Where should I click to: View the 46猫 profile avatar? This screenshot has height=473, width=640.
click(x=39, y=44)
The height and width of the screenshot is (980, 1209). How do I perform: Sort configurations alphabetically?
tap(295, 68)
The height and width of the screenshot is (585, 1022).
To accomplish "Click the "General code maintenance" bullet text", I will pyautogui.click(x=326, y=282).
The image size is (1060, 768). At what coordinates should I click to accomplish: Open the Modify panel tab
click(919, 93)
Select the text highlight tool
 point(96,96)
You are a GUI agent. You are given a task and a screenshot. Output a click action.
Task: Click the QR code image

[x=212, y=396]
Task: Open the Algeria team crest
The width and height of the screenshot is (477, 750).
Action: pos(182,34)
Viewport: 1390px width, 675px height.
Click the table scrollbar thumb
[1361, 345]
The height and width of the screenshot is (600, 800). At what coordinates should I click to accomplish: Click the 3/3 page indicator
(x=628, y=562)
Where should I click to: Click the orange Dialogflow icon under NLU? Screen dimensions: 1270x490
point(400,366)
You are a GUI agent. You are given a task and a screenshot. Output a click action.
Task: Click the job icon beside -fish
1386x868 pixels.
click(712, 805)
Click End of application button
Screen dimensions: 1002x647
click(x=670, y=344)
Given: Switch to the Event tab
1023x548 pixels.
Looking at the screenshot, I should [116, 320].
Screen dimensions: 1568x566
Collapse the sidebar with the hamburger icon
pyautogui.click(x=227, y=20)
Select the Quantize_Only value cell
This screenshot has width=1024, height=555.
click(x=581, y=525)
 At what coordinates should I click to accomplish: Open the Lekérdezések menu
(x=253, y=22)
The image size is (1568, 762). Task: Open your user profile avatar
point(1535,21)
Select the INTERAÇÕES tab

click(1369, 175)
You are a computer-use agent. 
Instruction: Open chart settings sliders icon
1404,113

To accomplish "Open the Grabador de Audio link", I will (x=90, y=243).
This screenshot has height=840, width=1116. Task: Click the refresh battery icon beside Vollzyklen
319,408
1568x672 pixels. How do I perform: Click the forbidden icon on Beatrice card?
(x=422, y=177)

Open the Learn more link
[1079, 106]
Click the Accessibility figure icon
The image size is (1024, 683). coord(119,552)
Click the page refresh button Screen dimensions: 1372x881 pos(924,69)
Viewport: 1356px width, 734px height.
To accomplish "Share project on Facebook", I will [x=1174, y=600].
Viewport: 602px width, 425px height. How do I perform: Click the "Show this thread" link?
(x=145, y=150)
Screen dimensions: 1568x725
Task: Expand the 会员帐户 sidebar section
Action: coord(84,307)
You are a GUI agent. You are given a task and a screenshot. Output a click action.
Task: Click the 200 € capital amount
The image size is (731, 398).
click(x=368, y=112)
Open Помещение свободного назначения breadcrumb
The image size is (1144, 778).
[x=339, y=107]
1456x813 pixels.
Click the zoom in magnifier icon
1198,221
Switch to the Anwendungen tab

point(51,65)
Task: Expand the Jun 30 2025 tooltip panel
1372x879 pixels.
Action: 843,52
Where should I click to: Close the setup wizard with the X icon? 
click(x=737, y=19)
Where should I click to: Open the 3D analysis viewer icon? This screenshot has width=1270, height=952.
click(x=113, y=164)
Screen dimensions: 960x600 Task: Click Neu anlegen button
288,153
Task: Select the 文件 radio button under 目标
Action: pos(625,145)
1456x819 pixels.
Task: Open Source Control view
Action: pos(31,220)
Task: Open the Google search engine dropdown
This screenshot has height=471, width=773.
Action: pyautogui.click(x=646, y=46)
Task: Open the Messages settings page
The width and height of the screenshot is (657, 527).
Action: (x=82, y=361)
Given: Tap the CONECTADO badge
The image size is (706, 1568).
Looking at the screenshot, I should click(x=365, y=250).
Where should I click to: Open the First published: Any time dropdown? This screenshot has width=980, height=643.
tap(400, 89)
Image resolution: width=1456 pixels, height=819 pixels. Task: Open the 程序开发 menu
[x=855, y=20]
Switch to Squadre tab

++++++

Reproduce verbatim everything from the line containing "1456x813 pixels." down to the line containing "click(x=737, y=19)", both included.

1456x813 pixels.
Click the zoom in magnifier icon
1198,221
Switch to the Anwendungen tab

point(51,65)
Task: Expand the Jun 30 2025 tooltip panel
1372x879 pixels.
Action: 843,52
Where should I click to: Close the setup wizard with the X icon? 
click(x=737, y=19)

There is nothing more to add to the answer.